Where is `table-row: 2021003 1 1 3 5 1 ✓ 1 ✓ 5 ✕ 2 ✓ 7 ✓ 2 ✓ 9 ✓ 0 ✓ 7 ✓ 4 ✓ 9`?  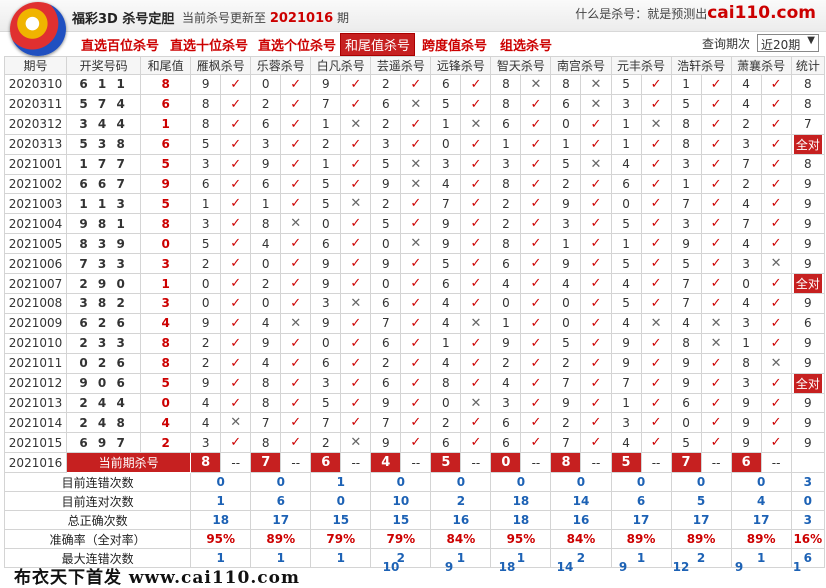
table-row: 2021003 1 1 3 5 1 ✓ 1 ✓ 5 ✕ 2 ✓ 7 ✓ 2 ✓ 9 ✓ 0 ✓ 7 ✓ 4 ✓ 9 is located at coordinates (414, 204).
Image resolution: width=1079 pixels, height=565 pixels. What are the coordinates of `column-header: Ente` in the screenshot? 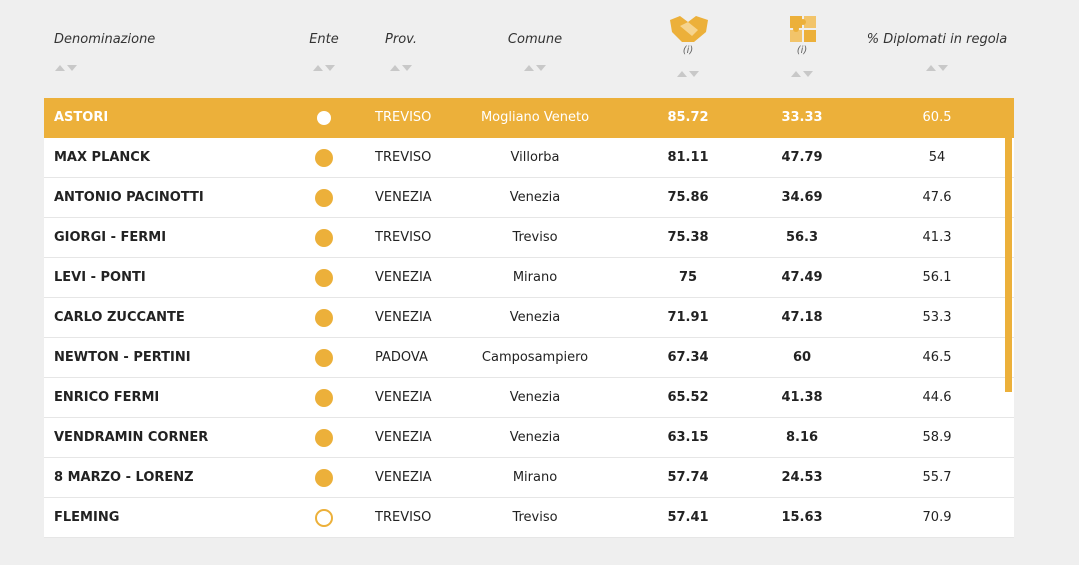 It's located at (324, 40).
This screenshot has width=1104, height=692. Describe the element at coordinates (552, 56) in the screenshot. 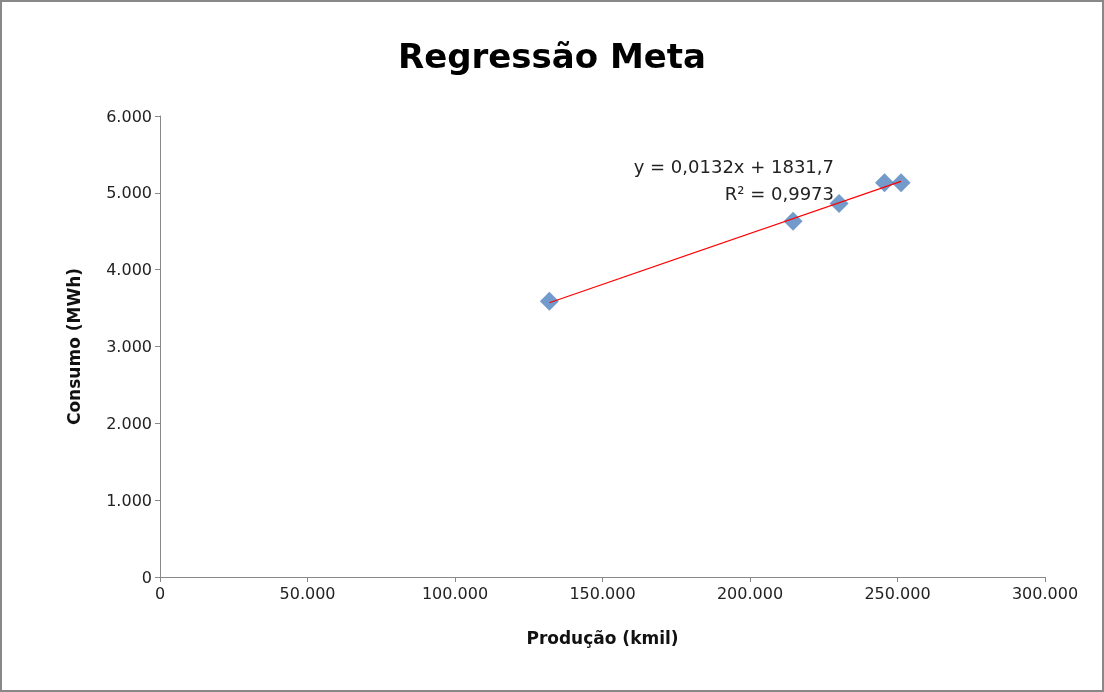

I see `chart-title: Regressão Meta` at that location.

::::

# WHAT THE TASK ASKS:
Starting at the line that contains "This screenshot has" and ending with the last of the lines, write those lines as a numbered list, skipping blank lines and leaving the pictures out.

# TASK RESULT:
1. This screenshot has width=1104, height=692. Describe the element at coordinates (552, 56) in the screenshot. 
2. I see `chart-title: Regressão Meta` at that location.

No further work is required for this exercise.